一 はしがき
東北文化の研究については、土俗上、信仰上、見のがすことのできないものの一つにオシラ神がある。オシラ神の事については、ことにこの方面の研究にはなはだ多くの薀蓄を有せられる佐々木喜善君の報告を、本誌創刊号上において紹介するを得たことを光栄とする。たまたまこれと時を同じゅうして、わが郷土研究界の権威なる柳田國男君が、「オシラ神の話」と題する興味深い一文を文藝春秋の九月号に発表せられた。けだしこの神に関する研究が、ますます盛んになろうという機運の到来したものといわねばならぬ。もしこれをこの神の威霊を信ずる人たちに言わせたなら、或いはオシラ神の思召だと言うかもしれぬ。これがまことに偶然の事であるとしても、我々はこれを機会として、ますますこの方面の資料の蒐集に努力し、各方面からこれが研究を進めてみたい。かくの如くにして、わが東北文化の一面は漸次明らかにせらるべきである。

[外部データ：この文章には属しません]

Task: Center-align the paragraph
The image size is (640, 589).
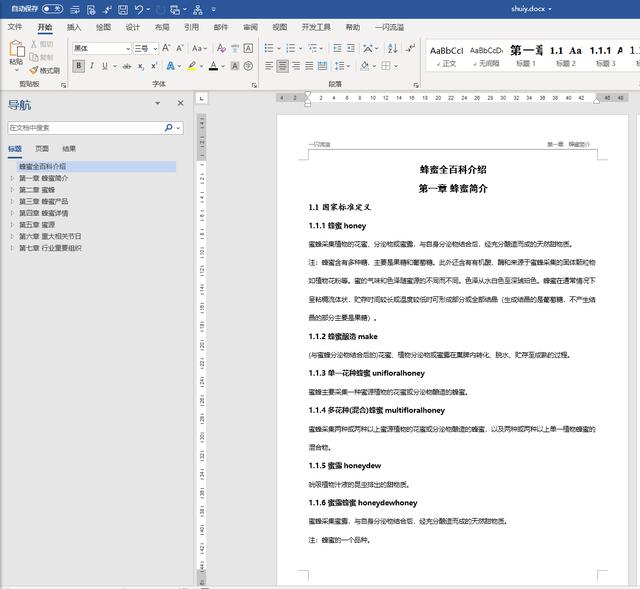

オシラ神のことについては、これまでにもすでに柳田、佐々木の両君をはじめとして、少からずその説が学界に紹介せられている。しかしながらそれは主として現代における奥州方面のことであって、過去の事、また他の地方のことは、あまり多く紹介せられておらぬかに見受けられる。所変れば品変る、難波の芦は伊勢の浜荻だなどと、いまさら事新しゅう言うまでもないが、もとは同一根原のものであっても、地方により、時代によって、名称も違えばこれに関する伝説も変ってくる。余輩はそれらの違った材料をなるべく多く集めて、また変った立場からの見解をも広く尋ねて、これを綜合した上にはじめてこの神の由来沿革を明らかにすることを期待する。前記佐々木喜善君も引き続きその薀蓄を発表せられるべく予約せられた。東大史料編纂官たる鷲尾順敬博士も、博士の仏教的見地から採訪せられたる資料について、不日高見を寄せらるべく承諾せられた。願わくば各地の同好者諸君、この機会をもって続々見聞せられたところを御報告くだされたい。これが説明のために写真またはスケッチを添えられることはもっとも歓迎するところである。
取りあえず本号には、羽前庄内地方のオクナイ様のことを紹介して、次にいささかこれに関する臆説を述べてみたい。